Can I grow Cabbage, Broccoli and Cauliflower? (brassica family)
These classes are considered cool season vegetables and are best grown during periods of the year where daytime temperatures range from 65-85 degrees F. These temperatures make the growing of brassicas highly successful as a spring and late summer/fall crop. Brassicas grows well in soils that are well drained, but retain some moisture and soils high in organic matter are the best. Soil pH should be in the range of 6.0-7.0 for optimum growth. These are full sun vegetables, but can tolerate 2-3 hours of indirect sun, especially late in the day.
What is the best method to grow: Direct sown from seed or from seed-started transplants?
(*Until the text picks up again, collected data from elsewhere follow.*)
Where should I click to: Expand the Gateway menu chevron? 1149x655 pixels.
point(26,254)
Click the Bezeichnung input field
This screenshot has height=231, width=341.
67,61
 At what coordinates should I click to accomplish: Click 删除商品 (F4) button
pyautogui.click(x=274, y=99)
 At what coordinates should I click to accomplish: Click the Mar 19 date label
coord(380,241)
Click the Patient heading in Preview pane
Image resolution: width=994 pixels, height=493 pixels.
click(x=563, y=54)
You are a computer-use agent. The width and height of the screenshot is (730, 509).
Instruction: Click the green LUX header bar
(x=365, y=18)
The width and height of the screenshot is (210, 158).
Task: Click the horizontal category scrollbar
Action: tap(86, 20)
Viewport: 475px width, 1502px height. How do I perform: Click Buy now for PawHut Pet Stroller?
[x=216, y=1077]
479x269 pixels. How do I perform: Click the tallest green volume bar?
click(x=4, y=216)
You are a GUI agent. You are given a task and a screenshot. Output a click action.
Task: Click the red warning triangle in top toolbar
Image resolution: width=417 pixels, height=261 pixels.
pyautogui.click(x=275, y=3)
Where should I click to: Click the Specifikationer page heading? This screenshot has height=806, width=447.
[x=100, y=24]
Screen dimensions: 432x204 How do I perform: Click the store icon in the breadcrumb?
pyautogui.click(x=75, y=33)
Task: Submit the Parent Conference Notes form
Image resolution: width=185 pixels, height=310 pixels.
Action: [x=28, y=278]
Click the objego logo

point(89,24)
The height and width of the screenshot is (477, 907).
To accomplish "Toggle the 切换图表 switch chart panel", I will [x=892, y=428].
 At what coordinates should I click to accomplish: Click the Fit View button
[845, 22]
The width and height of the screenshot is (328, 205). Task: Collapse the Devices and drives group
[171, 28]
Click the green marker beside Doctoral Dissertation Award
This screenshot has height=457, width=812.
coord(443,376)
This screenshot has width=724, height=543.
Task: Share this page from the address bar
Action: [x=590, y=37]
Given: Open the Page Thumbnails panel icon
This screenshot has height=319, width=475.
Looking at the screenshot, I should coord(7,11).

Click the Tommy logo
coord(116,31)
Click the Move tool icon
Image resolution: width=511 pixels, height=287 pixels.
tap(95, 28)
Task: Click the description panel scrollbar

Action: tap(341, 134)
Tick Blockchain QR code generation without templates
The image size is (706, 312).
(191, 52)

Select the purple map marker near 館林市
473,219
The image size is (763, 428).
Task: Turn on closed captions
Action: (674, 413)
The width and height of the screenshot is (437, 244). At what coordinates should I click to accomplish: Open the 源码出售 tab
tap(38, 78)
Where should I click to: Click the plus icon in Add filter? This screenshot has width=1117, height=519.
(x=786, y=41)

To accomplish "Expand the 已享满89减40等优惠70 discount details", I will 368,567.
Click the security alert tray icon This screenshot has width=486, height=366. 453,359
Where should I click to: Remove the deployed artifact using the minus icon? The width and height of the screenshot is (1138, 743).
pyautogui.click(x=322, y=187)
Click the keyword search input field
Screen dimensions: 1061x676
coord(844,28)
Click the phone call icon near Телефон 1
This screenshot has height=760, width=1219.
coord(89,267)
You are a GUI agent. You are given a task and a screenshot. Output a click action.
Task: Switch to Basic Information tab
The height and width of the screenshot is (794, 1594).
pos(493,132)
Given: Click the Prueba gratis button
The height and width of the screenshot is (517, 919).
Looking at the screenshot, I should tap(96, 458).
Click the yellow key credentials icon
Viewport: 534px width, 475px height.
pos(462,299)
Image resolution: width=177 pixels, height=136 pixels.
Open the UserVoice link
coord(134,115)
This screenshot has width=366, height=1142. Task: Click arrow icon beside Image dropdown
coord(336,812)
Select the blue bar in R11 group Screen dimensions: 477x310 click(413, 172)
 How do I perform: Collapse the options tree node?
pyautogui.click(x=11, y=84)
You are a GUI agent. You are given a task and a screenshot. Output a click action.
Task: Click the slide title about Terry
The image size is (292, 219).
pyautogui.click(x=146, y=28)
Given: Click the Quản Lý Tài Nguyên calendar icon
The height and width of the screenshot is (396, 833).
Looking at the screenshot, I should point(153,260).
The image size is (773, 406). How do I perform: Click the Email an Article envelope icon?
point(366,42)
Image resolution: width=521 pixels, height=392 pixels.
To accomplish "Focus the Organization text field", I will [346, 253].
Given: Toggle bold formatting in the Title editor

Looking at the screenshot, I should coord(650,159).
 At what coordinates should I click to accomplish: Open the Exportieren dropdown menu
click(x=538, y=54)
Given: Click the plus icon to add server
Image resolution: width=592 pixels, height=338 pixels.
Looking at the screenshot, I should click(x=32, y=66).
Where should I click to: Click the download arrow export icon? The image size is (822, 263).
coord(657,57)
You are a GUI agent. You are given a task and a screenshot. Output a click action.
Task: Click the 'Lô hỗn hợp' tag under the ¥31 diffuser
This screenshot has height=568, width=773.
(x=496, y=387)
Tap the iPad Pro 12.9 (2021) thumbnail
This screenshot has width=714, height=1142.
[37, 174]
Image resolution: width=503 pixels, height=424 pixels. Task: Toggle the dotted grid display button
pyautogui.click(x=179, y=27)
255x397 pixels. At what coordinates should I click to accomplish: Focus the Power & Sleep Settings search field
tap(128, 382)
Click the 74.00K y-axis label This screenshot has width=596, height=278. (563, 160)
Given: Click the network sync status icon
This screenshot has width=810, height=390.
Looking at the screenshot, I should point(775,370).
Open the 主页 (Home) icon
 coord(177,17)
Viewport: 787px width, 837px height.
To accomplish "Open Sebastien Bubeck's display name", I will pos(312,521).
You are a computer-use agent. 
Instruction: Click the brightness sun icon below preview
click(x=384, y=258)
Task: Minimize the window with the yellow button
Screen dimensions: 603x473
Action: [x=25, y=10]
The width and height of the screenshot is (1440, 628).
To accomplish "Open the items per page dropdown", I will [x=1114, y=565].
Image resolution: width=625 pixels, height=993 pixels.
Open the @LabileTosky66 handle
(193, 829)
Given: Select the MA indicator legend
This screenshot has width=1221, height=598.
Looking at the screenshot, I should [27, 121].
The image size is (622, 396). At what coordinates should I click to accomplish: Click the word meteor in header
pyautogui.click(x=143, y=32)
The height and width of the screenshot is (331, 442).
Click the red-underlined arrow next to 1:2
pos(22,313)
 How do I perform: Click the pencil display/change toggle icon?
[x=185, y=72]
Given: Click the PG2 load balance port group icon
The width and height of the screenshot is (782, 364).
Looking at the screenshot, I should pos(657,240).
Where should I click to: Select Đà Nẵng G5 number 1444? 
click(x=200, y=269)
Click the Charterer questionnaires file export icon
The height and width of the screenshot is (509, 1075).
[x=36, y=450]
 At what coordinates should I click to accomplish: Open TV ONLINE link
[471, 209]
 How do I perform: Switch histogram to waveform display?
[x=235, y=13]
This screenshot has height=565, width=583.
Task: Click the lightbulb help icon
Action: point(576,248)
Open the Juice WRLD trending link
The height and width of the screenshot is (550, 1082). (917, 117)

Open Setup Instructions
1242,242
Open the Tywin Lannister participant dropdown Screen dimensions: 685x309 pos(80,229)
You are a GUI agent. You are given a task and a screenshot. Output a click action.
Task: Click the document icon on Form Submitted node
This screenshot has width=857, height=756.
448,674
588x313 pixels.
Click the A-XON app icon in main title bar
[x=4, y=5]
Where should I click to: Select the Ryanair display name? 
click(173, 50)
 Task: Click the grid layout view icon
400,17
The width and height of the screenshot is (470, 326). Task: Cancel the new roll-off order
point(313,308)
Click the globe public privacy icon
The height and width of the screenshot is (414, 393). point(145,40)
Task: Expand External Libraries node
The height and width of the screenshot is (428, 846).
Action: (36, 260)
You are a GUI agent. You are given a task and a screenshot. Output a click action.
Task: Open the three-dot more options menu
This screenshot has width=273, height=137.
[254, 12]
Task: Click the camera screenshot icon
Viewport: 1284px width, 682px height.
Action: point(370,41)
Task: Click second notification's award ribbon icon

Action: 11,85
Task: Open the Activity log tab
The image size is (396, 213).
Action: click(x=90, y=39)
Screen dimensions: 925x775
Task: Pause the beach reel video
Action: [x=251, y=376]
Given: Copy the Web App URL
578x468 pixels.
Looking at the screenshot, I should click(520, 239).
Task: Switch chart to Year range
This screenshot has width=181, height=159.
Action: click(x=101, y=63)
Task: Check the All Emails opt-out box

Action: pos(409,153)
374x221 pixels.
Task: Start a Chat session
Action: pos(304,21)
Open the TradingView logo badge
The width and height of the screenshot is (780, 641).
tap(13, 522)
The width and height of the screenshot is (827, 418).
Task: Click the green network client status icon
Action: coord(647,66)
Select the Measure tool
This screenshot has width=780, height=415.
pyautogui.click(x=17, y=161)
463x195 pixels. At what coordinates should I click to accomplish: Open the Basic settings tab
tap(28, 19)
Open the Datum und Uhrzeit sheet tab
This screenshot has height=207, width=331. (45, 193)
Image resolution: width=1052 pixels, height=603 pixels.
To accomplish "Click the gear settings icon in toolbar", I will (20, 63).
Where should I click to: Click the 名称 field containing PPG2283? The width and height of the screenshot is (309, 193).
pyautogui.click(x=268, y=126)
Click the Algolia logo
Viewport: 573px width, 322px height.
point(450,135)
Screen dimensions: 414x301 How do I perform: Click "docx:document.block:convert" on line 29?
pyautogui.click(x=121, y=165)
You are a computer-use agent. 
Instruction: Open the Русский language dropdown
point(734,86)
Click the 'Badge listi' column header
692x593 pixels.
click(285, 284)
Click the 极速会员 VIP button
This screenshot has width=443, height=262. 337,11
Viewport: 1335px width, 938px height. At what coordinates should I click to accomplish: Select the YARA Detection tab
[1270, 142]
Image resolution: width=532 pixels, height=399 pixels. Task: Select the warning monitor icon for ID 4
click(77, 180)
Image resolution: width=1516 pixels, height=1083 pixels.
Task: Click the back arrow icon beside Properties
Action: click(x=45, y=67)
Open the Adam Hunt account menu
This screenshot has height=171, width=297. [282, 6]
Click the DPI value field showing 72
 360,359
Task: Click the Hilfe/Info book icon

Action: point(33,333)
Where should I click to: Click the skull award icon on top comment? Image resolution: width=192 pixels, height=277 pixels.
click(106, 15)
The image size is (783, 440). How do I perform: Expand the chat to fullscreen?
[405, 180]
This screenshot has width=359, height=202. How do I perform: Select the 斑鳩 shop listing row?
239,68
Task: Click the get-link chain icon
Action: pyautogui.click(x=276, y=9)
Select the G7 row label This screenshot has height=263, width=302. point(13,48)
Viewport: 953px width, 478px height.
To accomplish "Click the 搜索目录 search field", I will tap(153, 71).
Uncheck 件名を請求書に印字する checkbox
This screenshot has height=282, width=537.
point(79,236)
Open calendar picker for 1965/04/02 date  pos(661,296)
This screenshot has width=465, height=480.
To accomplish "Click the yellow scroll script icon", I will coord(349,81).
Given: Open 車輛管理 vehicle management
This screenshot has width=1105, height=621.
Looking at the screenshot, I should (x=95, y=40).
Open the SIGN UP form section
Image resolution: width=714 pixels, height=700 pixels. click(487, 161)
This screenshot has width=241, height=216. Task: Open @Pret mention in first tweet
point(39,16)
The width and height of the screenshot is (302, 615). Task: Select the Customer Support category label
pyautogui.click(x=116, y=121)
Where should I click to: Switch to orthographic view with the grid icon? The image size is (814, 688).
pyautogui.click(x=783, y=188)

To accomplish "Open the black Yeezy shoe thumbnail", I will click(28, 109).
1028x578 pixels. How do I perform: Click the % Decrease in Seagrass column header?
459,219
Brassicas will grow from direct sowing the seed into the soil, but are best grown as transplants. Start the seed in a seed-starting container or pot, and transplant the seedlings to the garden. Seed starting and transplanting will speed up the maturity and harvesting by 3 weeks. Allow 30 days from sowing to a finished transplant. The plants will respond well to transplanting, usually will put on a big flush of growth, and root development will be exceptional.
How to Grow/Growing Tips
Nutrition levels are important. Brassicas are heavy feeders, and if a soil test was not done, a safe application would be 2 pounds per 100 sq. ft. of 5-10-10 or a 1-2-2 ratio. Transplants will respond well to liquid feed in a balanced ratio of 1-1-1, ideally a 10-10-10 mix. Plant in rows that are 24-30" apart, and plant in the row at spacing of 18". Cauliflower are slightly larger growers; space them at 24" in the row. We suggest slightly wider in the row distance to enhance air circulation in and around the plants. When the head begins to form, it needs some protection by pulling the leaves up around the head of the plant. With soft twine, tie the leaves.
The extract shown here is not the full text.